The European Union enacted the General Data Protection Regulation on May 25. The GDPR refers to the ability of individuals to assert ownership of their own information and right to privacy. With this new regulation, websites with customers from the EU are changing their privacy policies to reflect the idea that the sites no longer own user information; instead, the user is considered the sole owner of their personal information.

Nishanth Rodrigues, Chief Information Officer for Ole Miss and the head of the IT department, said, while there is no United States equivalent to the GDPR yet, the act has prompted internet users to examine who they give their information to more closely.

Sites like Amazon, Facebook, Twitter and Google earn revenue from the gathering and distribution of personal information, Rodrigues said. While these sites are free to use, they require the sacrifice of user information.

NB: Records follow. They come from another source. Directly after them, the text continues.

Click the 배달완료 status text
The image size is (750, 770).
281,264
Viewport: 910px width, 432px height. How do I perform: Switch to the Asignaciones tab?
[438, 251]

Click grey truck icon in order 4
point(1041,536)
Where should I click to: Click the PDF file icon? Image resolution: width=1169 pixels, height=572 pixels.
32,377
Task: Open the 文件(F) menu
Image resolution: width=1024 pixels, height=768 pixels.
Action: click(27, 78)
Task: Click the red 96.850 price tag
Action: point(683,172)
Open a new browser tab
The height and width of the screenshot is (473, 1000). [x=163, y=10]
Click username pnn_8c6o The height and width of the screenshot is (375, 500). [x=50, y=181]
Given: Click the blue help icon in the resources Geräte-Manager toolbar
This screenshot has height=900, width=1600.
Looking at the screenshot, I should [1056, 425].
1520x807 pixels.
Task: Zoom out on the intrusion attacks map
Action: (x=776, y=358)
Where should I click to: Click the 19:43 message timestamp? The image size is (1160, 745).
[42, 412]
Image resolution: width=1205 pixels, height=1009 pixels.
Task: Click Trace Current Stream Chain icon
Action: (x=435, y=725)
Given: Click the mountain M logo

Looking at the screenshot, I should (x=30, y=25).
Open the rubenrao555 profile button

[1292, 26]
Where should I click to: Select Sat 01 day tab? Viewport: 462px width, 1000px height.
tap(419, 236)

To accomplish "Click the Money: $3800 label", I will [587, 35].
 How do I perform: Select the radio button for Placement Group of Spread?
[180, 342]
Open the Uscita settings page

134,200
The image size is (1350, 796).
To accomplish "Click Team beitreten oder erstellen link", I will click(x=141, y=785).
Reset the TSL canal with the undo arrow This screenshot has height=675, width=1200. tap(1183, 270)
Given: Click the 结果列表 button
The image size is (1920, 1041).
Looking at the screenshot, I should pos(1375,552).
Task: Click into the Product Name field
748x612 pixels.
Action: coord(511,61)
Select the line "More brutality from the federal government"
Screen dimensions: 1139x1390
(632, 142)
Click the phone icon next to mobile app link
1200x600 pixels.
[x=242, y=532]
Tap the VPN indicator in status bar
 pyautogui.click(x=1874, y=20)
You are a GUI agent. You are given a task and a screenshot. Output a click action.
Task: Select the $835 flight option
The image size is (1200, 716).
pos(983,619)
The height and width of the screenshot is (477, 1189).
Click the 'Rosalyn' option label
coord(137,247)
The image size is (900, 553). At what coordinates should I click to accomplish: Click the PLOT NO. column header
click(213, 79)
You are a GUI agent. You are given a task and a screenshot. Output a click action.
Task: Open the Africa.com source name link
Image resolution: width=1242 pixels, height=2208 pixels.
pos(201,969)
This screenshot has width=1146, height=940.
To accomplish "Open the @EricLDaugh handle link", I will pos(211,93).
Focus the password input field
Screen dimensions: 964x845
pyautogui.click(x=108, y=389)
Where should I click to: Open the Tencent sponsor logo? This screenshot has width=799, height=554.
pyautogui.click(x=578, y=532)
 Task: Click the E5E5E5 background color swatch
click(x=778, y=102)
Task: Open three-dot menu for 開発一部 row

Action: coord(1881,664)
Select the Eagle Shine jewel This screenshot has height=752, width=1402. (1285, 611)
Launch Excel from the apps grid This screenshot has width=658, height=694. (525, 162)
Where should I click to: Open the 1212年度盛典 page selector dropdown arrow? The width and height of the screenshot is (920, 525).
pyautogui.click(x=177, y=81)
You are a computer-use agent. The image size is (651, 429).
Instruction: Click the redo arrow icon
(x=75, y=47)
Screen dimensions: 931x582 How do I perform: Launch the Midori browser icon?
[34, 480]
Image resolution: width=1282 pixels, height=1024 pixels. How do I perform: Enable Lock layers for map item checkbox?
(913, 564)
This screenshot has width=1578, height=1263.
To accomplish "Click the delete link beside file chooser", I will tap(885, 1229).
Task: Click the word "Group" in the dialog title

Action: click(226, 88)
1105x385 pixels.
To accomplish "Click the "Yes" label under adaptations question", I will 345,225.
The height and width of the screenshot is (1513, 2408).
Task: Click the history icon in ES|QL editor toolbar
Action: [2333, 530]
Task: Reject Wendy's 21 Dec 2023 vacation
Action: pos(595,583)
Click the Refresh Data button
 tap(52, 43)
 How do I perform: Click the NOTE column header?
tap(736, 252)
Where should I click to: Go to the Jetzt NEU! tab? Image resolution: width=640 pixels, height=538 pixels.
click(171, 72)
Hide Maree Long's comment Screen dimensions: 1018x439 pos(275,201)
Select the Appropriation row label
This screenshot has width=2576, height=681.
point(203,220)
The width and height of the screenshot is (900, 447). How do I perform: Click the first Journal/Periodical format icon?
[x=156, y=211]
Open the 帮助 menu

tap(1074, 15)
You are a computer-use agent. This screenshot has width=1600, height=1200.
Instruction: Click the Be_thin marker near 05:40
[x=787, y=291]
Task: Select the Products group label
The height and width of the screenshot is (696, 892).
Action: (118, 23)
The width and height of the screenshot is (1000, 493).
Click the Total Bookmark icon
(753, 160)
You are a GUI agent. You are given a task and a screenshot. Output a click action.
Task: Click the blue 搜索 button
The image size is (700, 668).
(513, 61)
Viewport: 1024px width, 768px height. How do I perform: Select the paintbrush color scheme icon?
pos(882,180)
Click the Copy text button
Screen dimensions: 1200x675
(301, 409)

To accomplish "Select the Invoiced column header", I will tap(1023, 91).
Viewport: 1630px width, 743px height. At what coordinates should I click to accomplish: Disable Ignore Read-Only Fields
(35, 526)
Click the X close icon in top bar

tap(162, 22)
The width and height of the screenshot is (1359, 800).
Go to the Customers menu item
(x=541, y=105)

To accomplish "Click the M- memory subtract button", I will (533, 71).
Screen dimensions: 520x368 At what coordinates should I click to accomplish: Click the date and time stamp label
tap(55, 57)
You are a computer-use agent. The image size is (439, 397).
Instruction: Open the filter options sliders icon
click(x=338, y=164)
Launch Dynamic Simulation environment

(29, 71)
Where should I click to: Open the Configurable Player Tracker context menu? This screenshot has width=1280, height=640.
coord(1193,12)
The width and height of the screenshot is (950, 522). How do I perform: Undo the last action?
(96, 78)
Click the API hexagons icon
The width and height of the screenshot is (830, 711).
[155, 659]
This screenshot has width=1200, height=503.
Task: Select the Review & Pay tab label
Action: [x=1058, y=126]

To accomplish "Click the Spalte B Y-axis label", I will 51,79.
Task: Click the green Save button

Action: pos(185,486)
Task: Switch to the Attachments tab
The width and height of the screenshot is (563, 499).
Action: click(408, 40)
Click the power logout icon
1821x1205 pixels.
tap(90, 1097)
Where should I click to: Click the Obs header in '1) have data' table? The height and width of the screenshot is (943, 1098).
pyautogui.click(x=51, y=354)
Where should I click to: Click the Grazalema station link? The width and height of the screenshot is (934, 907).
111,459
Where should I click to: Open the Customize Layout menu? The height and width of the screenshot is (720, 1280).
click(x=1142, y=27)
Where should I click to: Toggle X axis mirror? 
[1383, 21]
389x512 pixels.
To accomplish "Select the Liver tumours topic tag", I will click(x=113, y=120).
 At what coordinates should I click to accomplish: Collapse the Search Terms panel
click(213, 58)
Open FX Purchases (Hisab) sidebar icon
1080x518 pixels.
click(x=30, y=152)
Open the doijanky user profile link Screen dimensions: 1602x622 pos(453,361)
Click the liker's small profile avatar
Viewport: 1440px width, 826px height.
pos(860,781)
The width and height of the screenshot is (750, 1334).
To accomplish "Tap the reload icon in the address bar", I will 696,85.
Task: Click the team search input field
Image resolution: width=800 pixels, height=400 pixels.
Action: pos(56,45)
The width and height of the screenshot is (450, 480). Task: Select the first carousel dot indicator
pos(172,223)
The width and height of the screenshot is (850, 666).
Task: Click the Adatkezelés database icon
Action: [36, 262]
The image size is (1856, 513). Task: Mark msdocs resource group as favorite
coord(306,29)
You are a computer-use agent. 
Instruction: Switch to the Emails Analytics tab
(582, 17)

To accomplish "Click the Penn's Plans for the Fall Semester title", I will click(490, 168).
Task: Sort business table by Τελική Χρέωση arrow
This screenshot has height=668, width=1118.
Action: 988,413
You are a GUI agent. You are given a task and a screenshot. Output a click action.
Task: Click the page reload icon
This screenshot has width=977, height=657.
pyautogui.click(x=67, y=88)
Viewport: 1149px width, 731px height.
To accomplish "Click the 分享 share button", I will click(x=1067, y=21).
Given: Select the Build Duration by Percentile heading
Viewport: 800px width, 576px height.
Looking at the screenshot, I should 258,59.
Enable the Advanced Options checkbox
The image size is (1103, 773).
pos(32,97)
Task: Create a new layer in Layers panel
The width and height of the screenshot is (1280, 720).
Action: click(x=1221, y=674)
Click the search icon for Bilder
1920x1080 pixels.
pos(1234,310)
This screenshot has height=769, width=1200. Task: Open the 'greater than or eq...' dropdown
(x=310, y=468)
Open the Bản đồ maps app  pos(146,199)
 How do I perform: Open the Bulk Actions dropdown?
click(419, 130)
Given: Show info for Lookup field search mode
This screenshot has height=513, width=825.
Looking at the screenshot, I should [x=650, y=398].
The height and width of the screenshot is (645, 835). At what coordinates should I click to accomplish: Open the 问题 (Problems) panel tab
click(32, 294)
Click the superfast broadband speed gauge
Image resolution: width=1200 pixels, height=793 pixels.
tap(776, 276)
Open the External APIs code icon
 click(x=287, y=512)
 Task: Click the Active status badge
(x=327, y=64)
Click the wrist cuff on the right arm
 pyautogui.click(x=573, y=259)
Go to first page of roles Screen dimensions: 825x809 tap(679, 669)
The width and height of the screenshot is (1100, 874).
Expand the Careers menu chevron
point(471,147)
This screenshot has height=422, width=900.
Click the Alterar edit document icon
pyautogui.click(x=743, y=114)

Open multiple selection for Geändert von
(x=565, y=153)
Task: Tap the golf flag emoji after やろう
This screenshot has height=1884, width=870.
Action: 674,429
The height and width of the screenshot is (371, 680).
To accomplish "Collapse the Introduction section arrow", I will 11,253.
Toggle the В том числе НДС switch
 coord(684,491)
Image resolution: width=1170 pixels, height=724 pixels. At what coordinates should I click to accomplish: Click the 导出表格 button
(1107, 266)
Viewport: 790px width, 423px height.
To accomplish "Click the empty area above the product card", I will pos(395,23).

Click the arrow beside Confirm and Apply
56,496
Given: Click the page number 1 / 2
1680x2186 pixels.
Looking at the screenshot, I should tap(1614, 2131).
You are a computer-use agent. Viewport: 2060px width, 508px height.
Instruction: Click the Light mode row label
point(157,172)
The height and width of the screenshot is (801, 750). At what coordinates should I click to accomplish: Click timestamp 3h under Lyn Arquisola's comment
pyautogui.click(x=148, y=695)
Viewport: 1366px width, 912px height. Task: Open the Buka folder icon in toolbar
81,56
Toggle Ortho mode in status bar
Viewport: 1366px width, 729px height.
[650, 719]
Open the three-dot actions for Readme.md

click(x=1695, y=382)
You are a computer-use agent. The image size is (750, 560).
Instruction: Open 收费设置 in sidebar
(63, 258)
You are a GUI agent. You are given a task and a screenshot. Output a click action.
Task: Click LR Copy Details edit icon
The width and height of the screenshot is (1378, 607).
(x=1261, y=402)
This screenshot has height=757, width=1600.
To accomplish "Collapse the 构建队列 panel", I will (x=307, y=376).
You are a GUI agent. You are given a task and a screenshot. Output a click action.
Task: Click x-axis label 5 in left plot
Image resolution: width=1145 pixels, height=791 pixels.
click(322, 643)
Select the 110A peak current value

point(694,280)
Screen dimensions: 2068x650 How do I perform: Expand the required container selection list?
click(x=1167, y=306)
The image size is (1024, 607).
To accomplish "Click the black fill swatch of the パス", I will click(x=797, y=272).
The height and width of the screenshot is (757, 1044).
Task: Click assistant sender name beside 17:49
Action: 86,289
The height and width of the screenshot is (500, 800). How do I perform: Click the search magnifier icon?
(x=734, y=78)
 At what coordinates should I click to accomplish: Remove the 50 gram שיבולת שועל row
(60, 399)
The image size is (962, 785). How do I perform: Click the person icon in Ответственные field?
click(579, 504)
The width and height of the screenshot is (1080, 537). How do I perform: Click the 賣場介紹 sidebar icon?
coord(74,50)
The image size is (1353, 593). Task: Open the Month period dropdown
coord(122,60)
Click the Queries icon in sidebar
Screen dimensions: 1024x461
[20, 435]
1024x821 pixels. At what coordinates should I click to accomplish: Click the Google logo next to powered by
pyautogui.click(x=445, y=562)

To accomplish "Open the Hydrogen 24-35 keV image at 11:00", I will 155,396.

“Google lives on your data. If it doesn’t have access to your data, its revenue model breaks,” Rodrigues said. “Many other organizations are starting to follow that similar model, where they live on user data, and if they don’t have access to it, it affects their revenue.”

One of the major guidelines, he said, is not putting anything online that could have an adverse effect in the future. He added that, even if questionable material is deleted from a personal profile, the ability for others to access that information still exists.

Targeted ads, cookies and geofencing are just some of the ways companies attract users and learn about them as people. For example, if a man searched online for a new pair of sneakers, but chose not to buy a pair, he could then log into his social media profiles to find the page flooded with targeted ads and sponsored content relating to the shoes the man searched for.

“It’s a complex algorithm,” he said. “You can subvert your immediate identity, but through correlations, they can still find out who you are or at least the type of person you are.”  

Geofencing is another tool used by companies to determine consumer traits. For example, if someone downloaded an app for their favorite grocery store, they would receive coupon alerts on their phone when they are in the vicinity of the store.

Disabling location services is another tactic Rodrigues recommended. Disabling access to location services for companies that might publish and share that information, like Facebook, he said, is key. To that end, Rodrigues also said, if at all possible, to avoid using the same login information for every website. Many have the option to sign in through Facebook, but doing so gives Facebook the right to share your information across platforms.

Facebook, in particular, has recently rolled out new ways for its users to control what information they make available, but Rodrigues said those filters are often not enough.

“Just because they’re not showing me ads that don’t pertain to me, doesn’t mean they don’t have enough information to do it,” he said. “All that means is, I have a facade of impression that they don’t have enough data on me, when they actually do.”

Rodrigues said, overall, he thinks time will have to pass to judge the effectiveness of the GDPR and other privacy-preserving measures, but taking the above precautions is a good place to start.